DOI: https://doi.org/10.21303/2313-8416.2021.001668

Keywords: reproductive population loss, fetal malformations, gene polymorphism, folate cycle, MTHFR C677T

Abstract

Object of research: homozygous and heterozygous disorders of genes encoding the enzymes of the folate cycle, methylenetetrahydrofolate reductase (MTHFR) and methionine-synthase-reductase (MTRR).

Solved problem: an in-depth study of genetically determined risk factor’s influence for reproductive losses associated with homozygous and heterozygous disorders of folate cycle genes.

Main scientific results: in-depth study of genetically determined reproductive losses as a systemic phenomenon was held. The structural characteristics of reproductive losses in population and significant predominance of pathology in the pedigrees of those examined with a burdened obstetric history of reproductive losses were determined. Also, a significant increase in the chances of reproductive loss in patients with heterozygous and homozygous inheritance of MTHFR and MTRR genes was determined. A correlation effect on the degree of genomic polymorphism of the MTHFR and MTRR gene was noted.
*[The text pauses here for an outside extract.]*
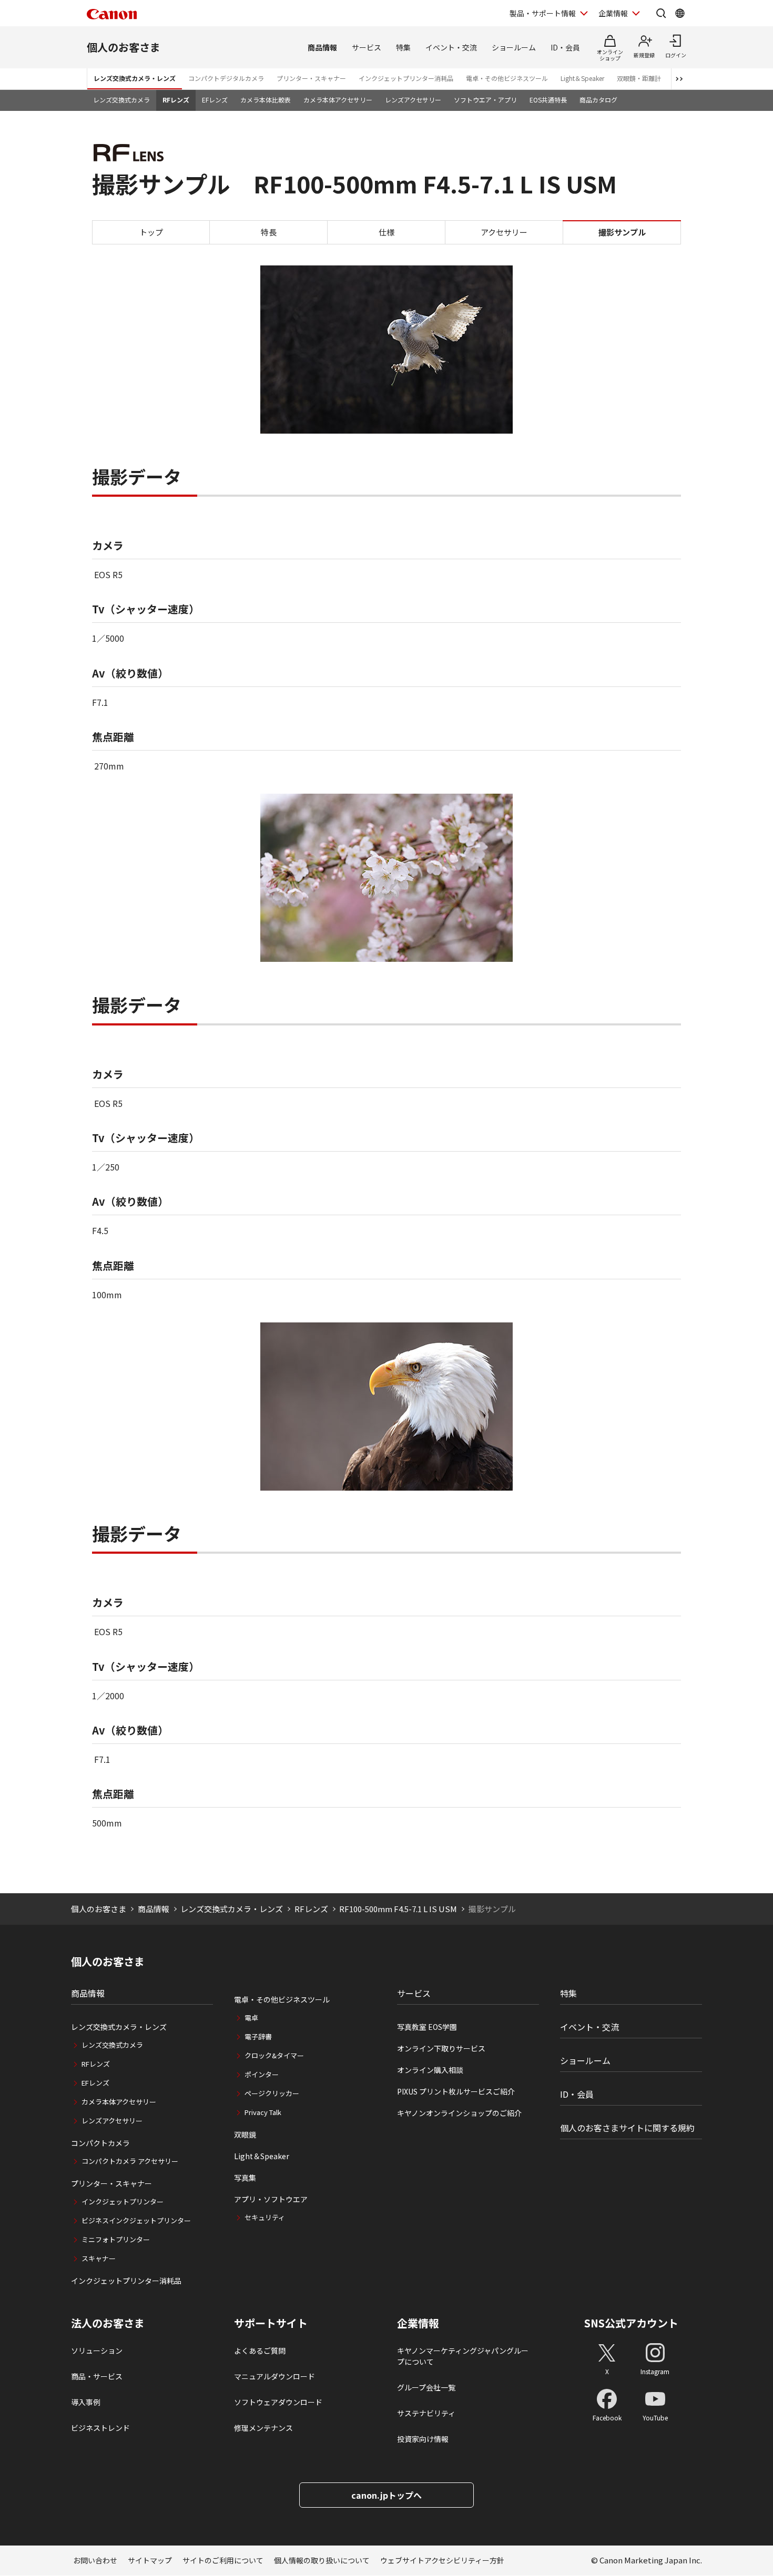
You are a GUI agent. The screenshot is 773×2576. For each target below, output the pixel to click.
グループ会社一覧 (426, 2387)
Area of practical use of research results: medical-genetic institutions.

Innovative technological product: determination of genetically risk factors for growth of reproductive losses of the population associated with homozygous and heterozygous disorders of genes encoding the enzymes of the folate cycle (MTHFR C677T and MTRR A66G). Timely adjustment of folic acid levels allows to prevent birth defects and reduce reproductive losses

Scope of application of the innovative technological product: clinical medical-genetic practice using the ability to determine the polymorphism of genes MTHFR and MTRR, which makes it possible to timely adjust the level of folic acid and prevent the reproductive losses.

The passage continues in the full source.